Vie privée, vie publique qui s'entremêlent. Mais en tout cas, on peut dire que l'exemplarité est devenue aujourd'hui un impératif en politique ?
L'exemplarité, c'est normal, ça a toujours été, parce que si vous êtes un personnage public, disons membre des élites, mais élites, je mets dedans les joueurs de foot, tous les gens qu'on voit à la télévision, on va dire. Vous avez forcément une influence sur la jeunesse. Parce qu'évidemment, les jeunes vous regardent. Quand un président de la République emploie un gros mot. Ben évidemment, il y a plein d'enfants à qui on dit tout le temps arrête de dire des gros mots, qui rigolent derrière leur moustache, si j'ose dire...
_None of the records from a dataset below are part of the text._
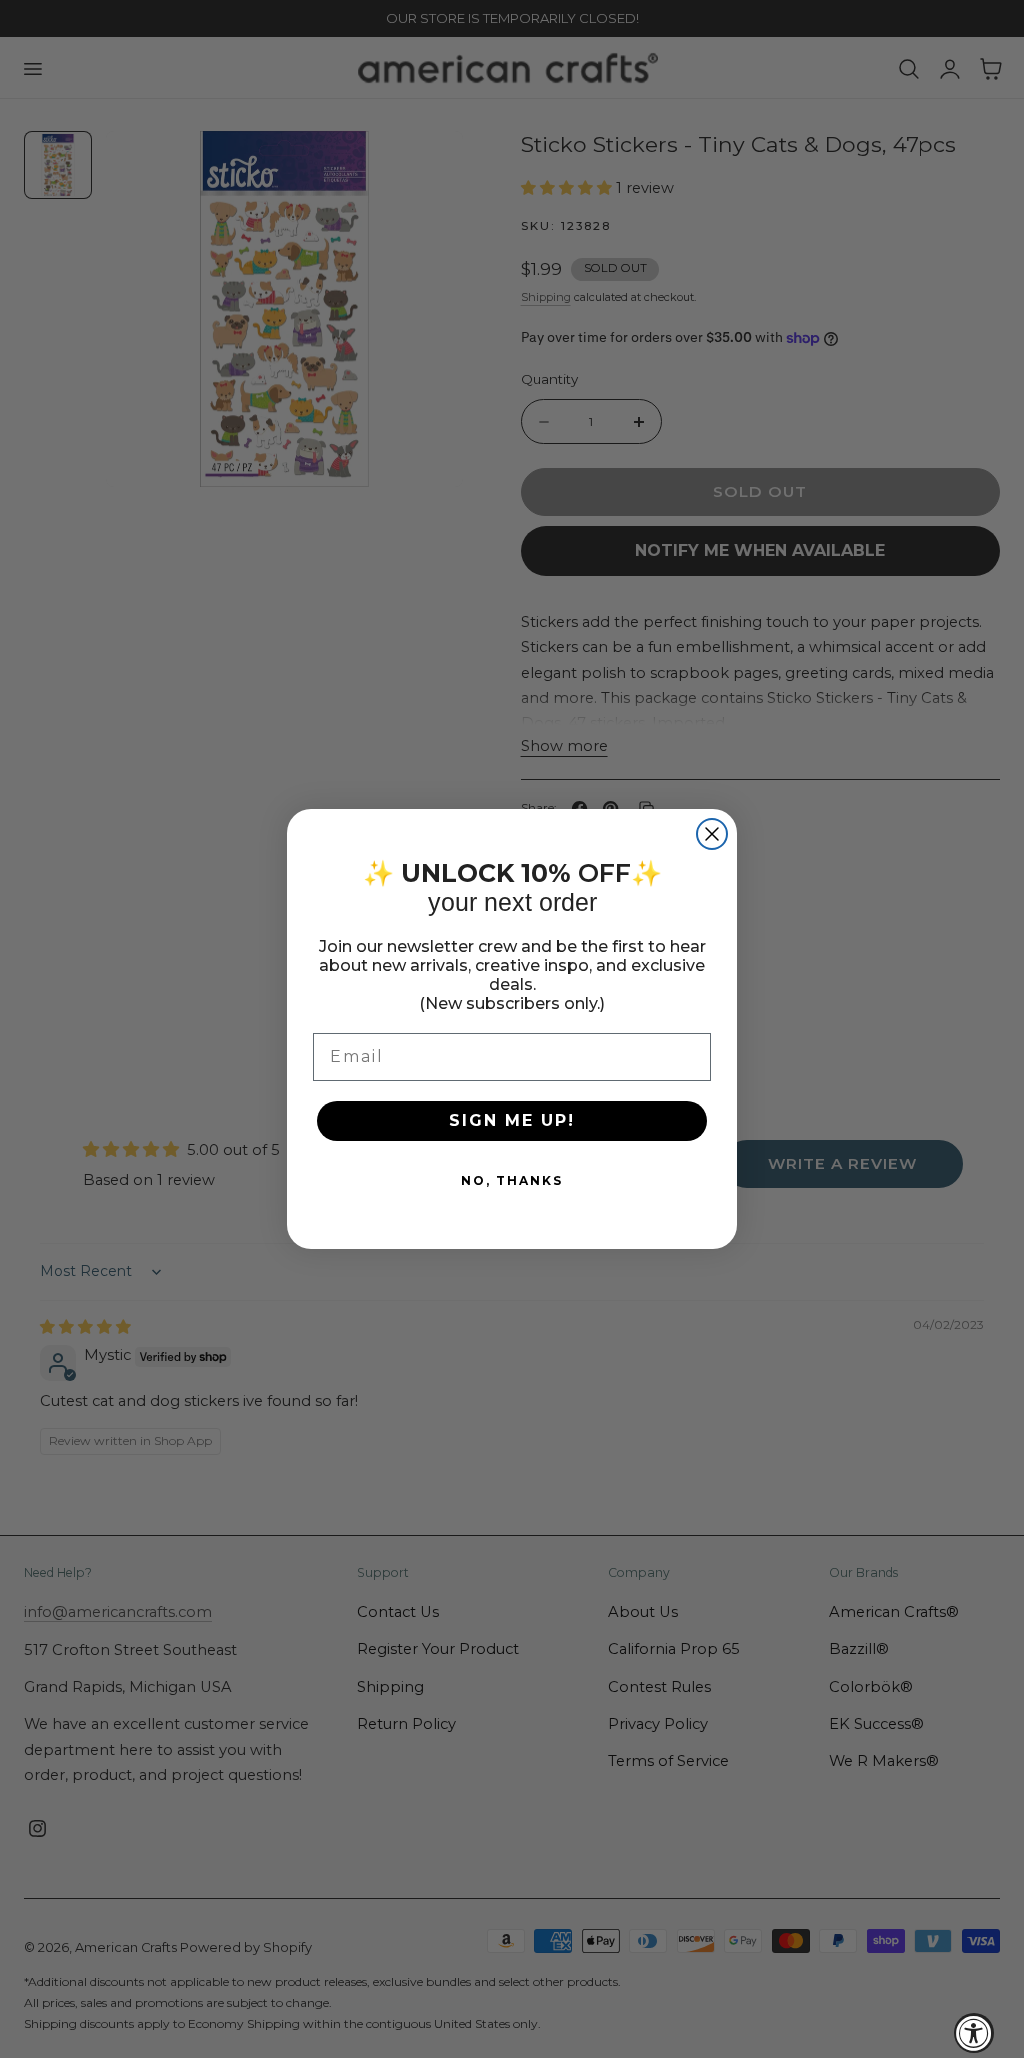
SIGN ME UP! (512, 1120)
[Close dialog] (712, 834)
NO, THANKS (512, 1180)
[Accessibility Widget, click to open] (974, 2033)
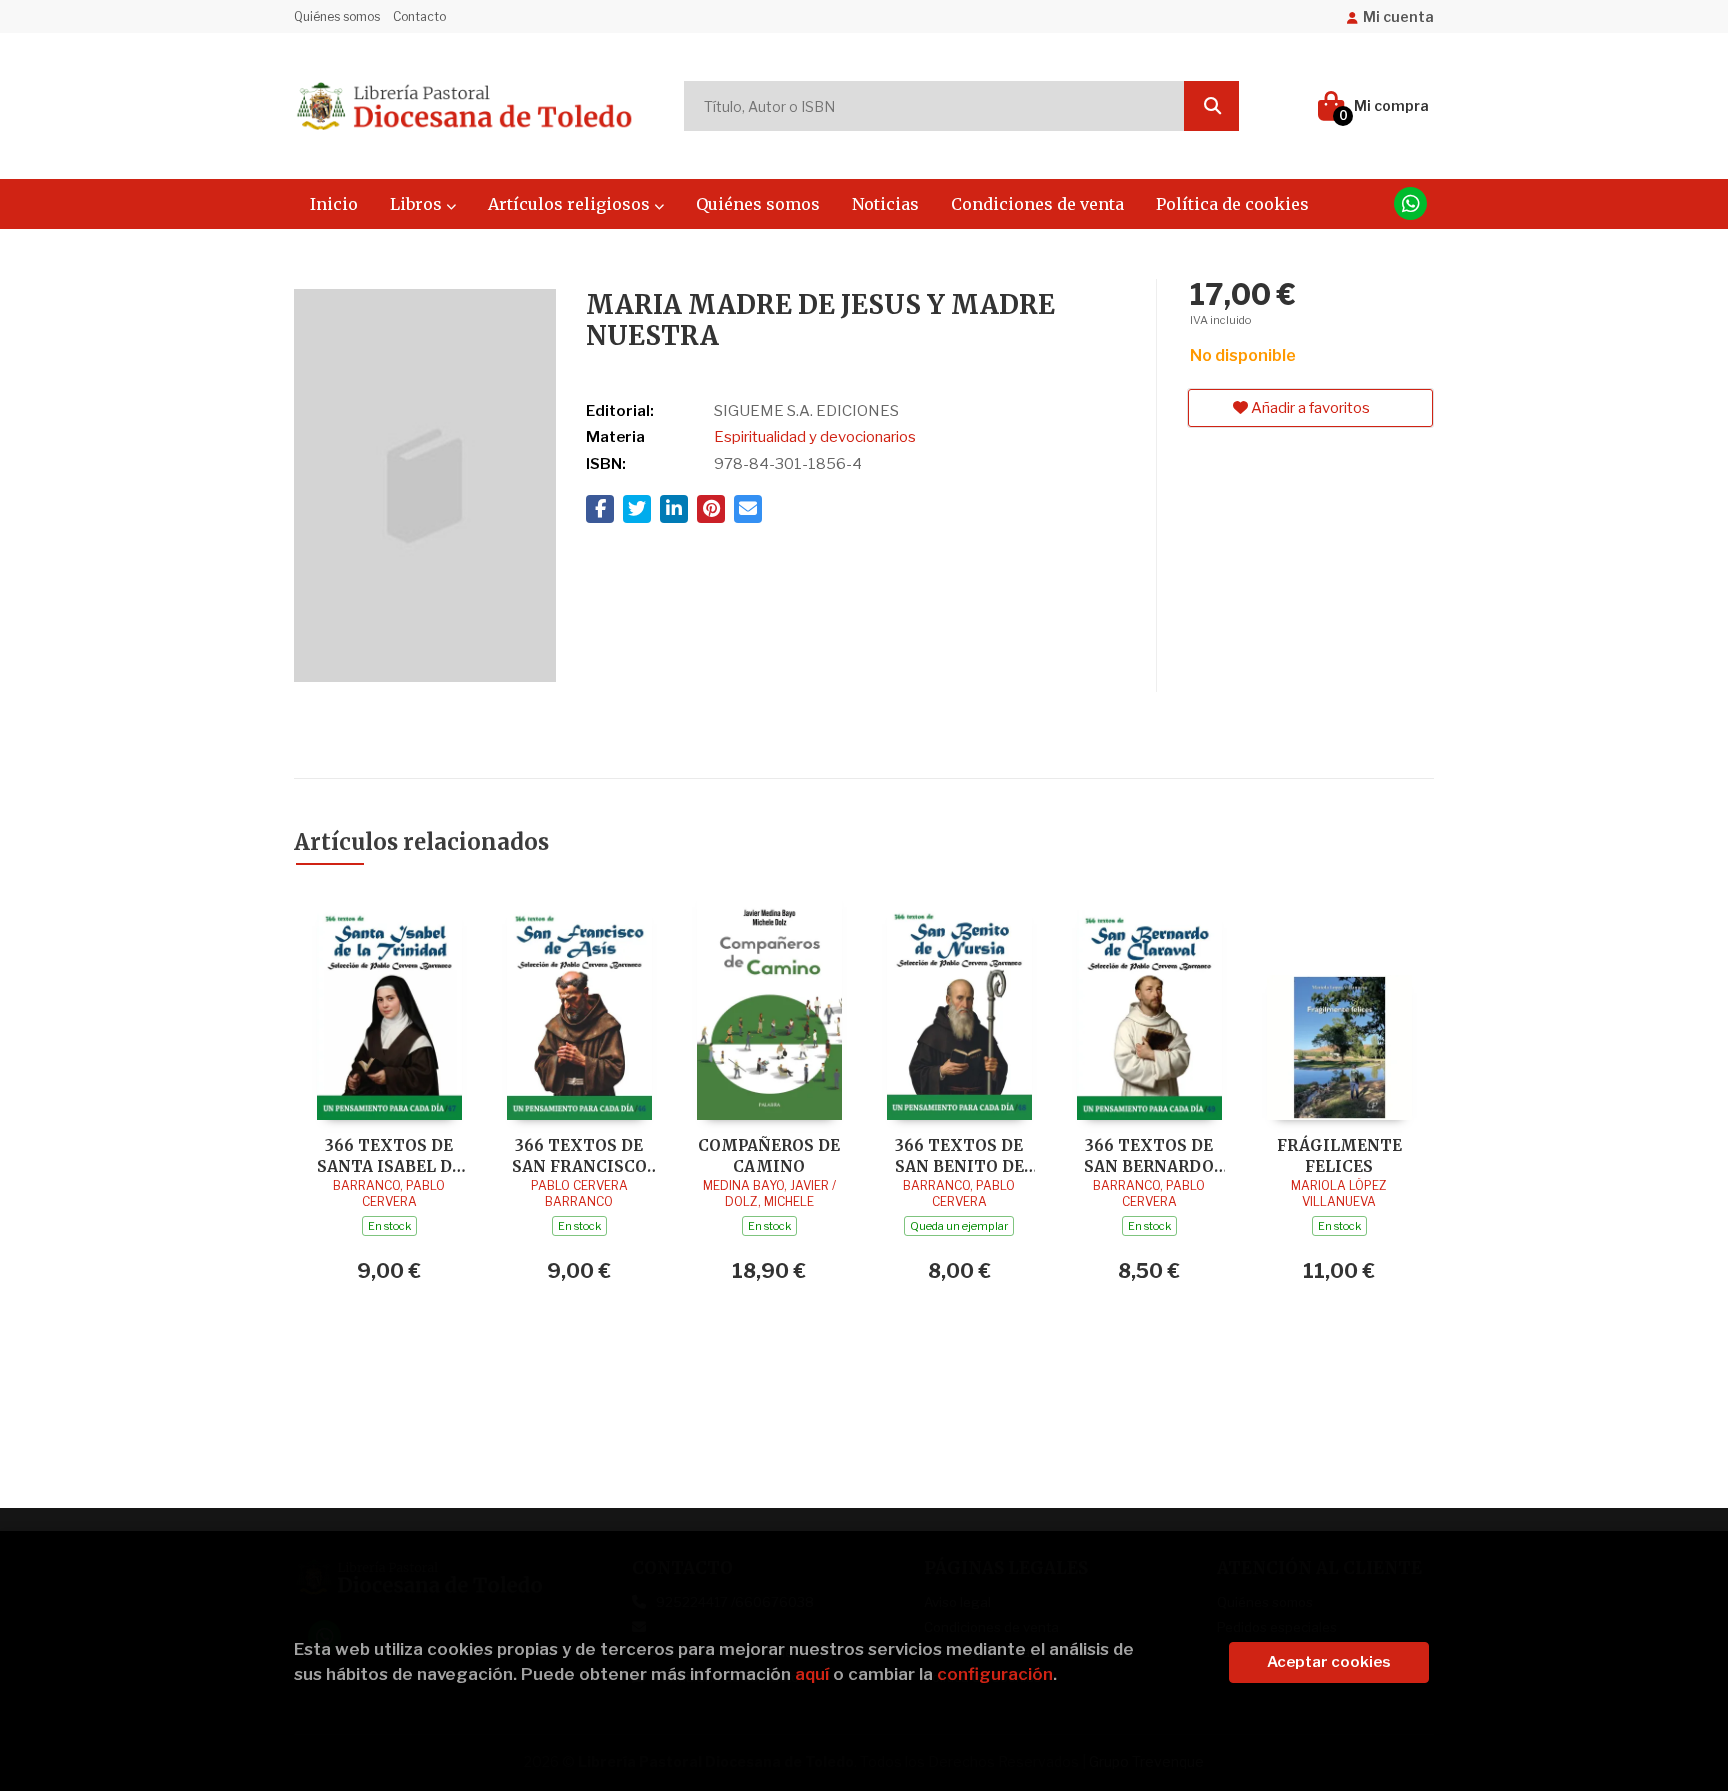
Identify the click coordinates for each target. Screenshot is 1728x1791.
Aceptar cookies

Mais c'est normal en même temps, que les gens qui sont les plus visibles, pour leur statut, se considèrent en responsabilité, notamment vis à vis de la jeunesse qui est en cours de formation et d'apprentissage, et donc, on transmet les codes : une société, c'est des codes d'éducation, un personnage public, quand il parle, il doit penser aux enfants qui l'écoutent. C'est vrai pour un politique, un sportif, un chanteur ou toute autre personnalité publique.